- **CHALLENGE**: Echo everything from the line containing "You are a GUI" down to the end of the data, and leave the pictures out of your answer.

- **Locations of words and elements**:
[BEGIN]
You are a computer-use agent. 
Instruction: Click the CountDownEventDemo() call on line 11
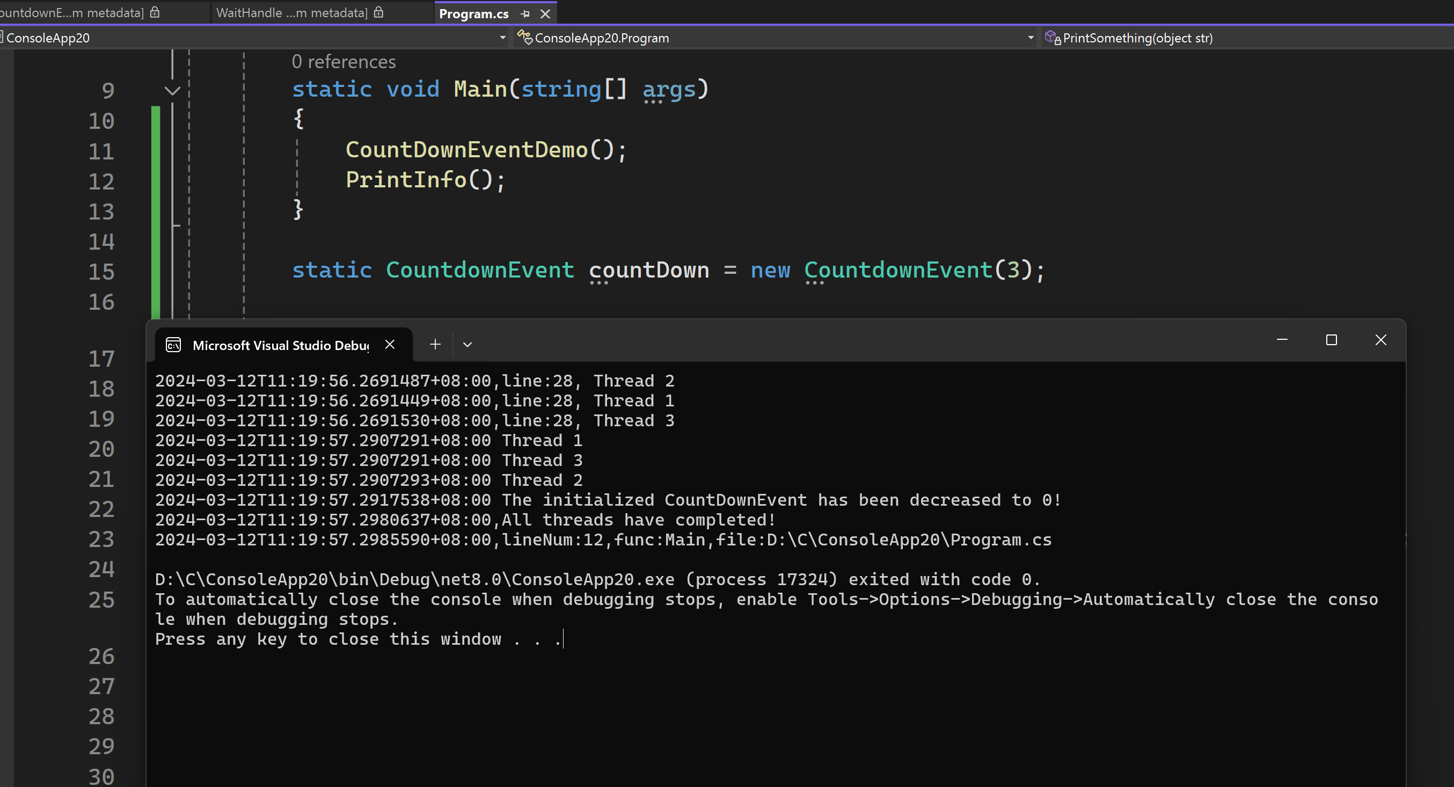click(x=466, y=150)
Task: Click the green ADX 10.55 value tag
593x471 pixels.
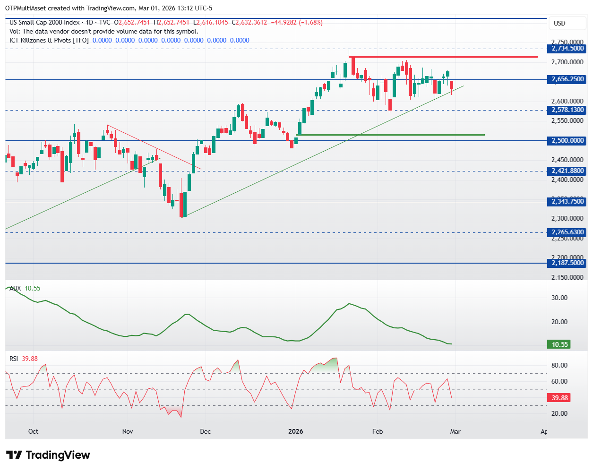Action: [559, 344]
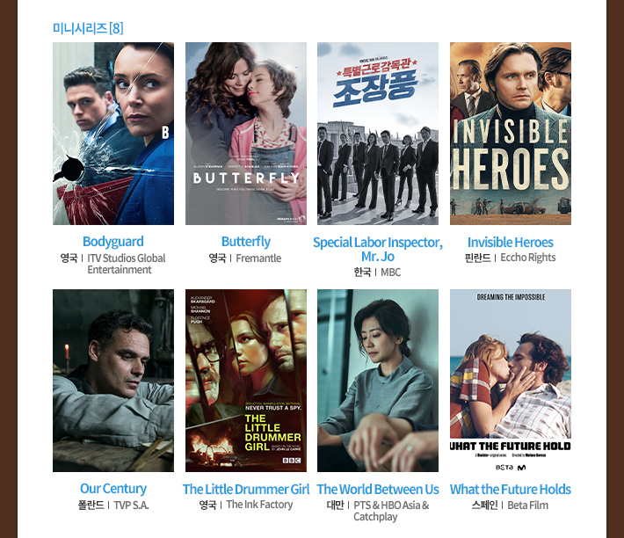Image resolution: width=624 pixels, height=538 pixels.
Task: Select the 조장풍 Korean drama poster
Action: [x=378, y=134]
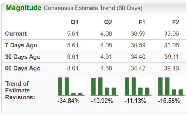Click the Trend of Estimate Revisions label

tap(20, 90)
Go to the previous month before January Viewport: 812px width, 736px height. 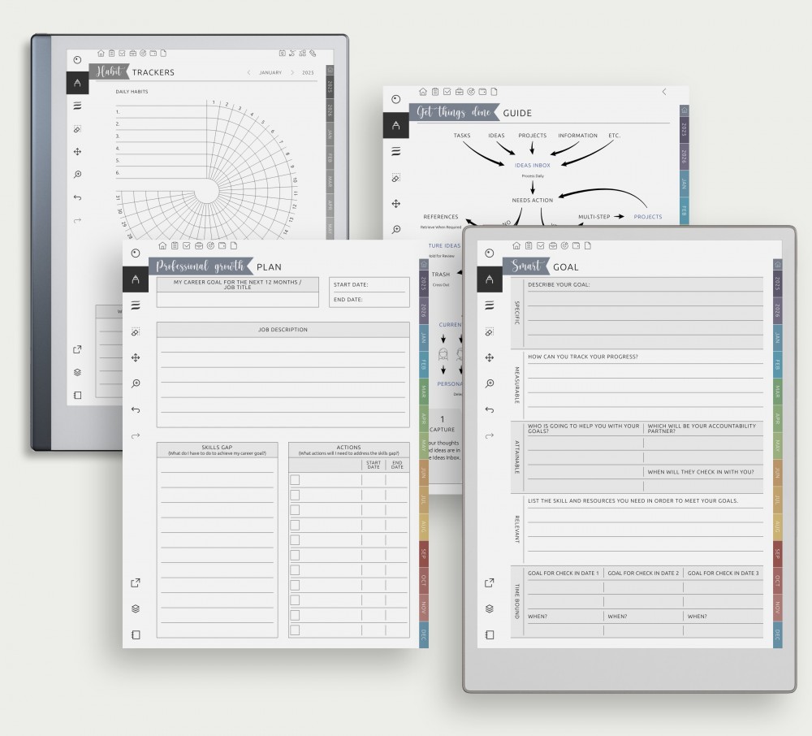tap(249, 72)
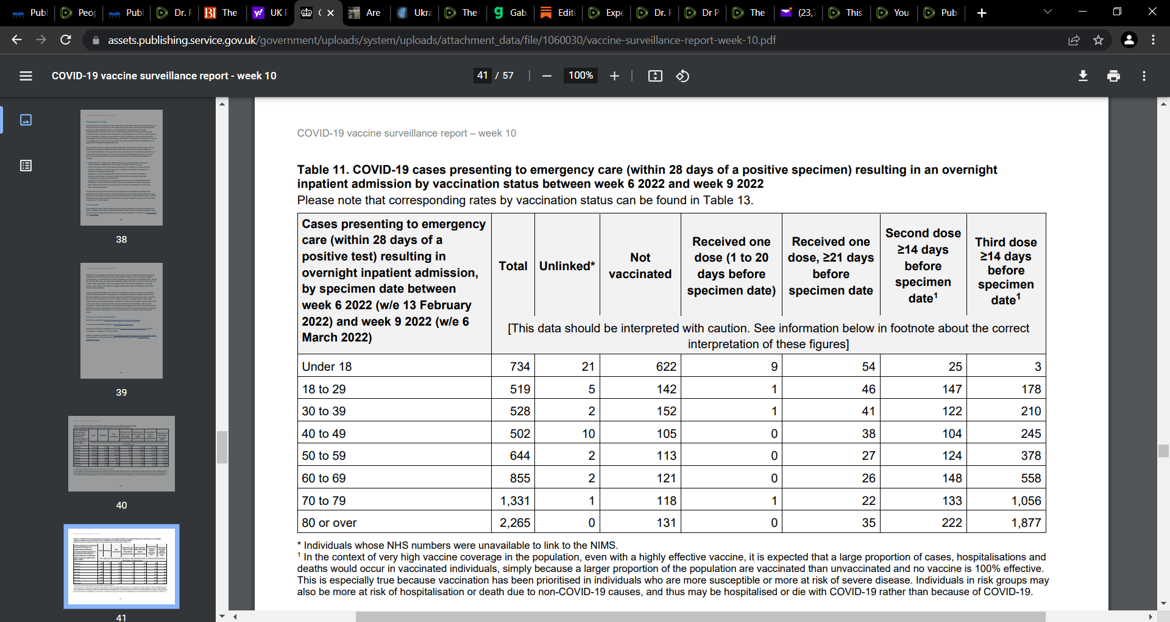The height and width of the screenshot is (622, 1170).
Task: Switch to the UK F Yahoo tab
Action: pos(271,13)
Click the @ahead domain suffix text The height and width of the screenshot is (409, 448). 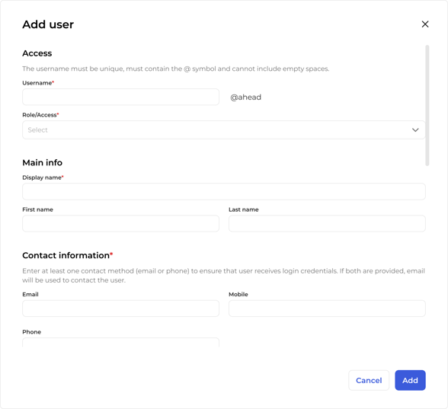(x=245, y=97)
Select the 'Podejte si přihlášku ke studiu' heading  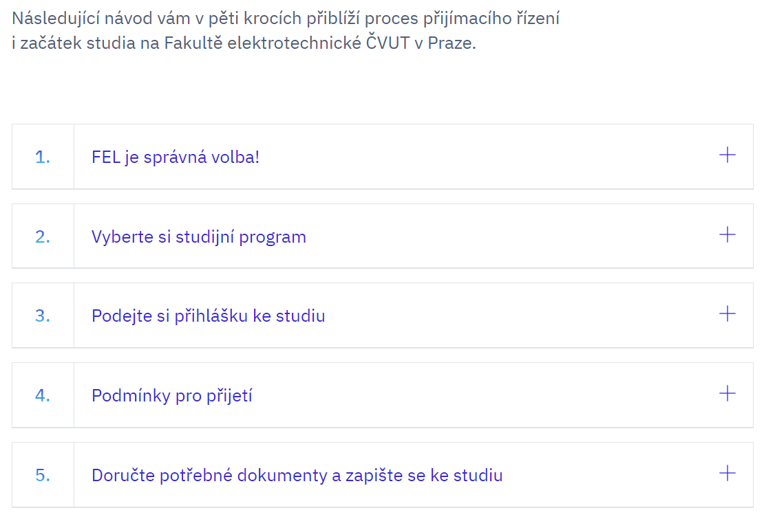point(208,316)
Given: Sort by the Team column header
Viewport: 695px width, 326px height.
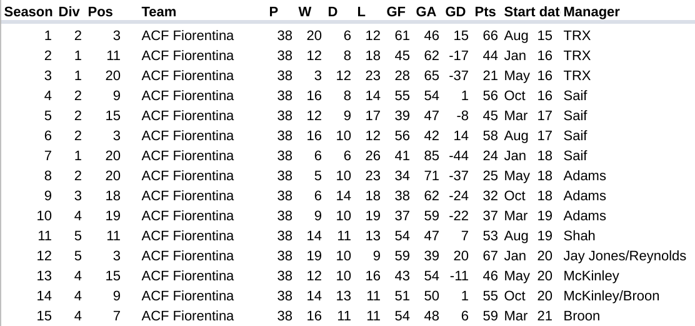Looking at the screenshot, I should coord(159,12).
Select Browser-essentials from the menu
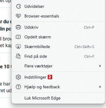106x108 pixels. click(58, 16)

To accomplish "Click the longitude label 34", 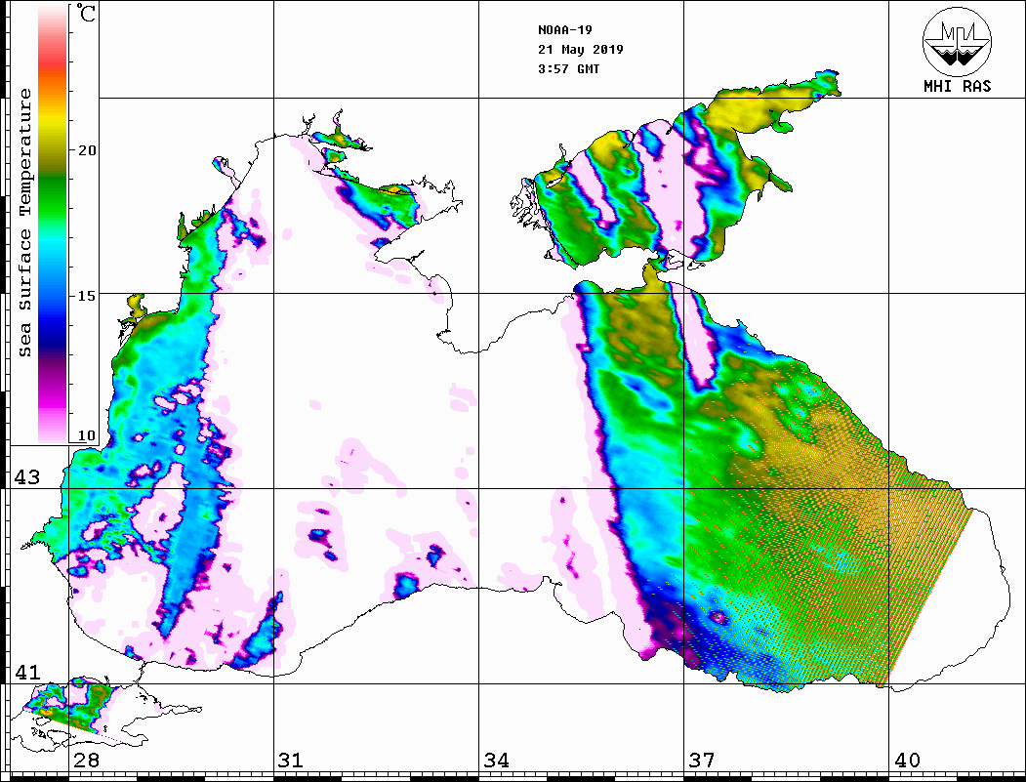I will [x=496, y=761].
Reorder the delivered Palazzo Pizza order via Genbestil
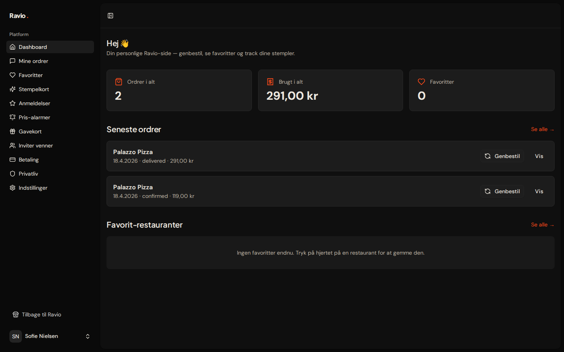 click(502, 156)
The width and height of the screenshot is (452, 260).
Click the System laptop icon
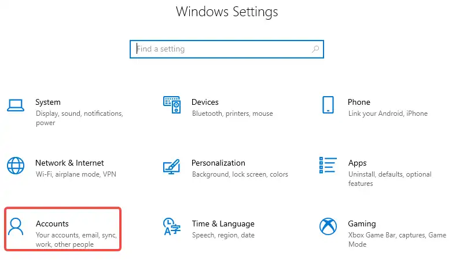16,105
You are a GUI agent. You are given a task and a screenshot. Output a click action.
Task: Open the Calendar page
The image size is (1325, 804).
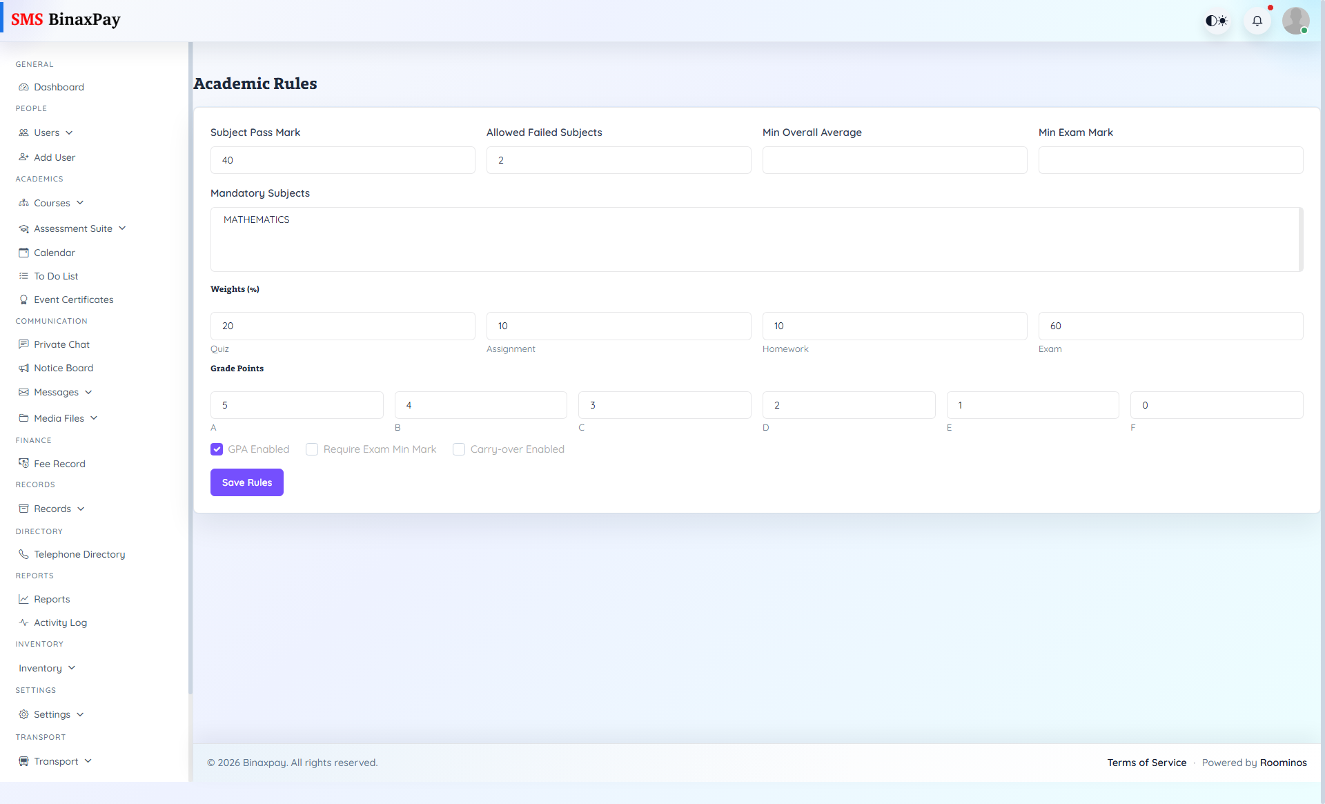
[END]
- **EXERCISE RESPONSE**:
You are a GUI agent. You are given a task and a screenshot. Output a click action.
Task: Open the Calendar page
The image size is (1325, 804).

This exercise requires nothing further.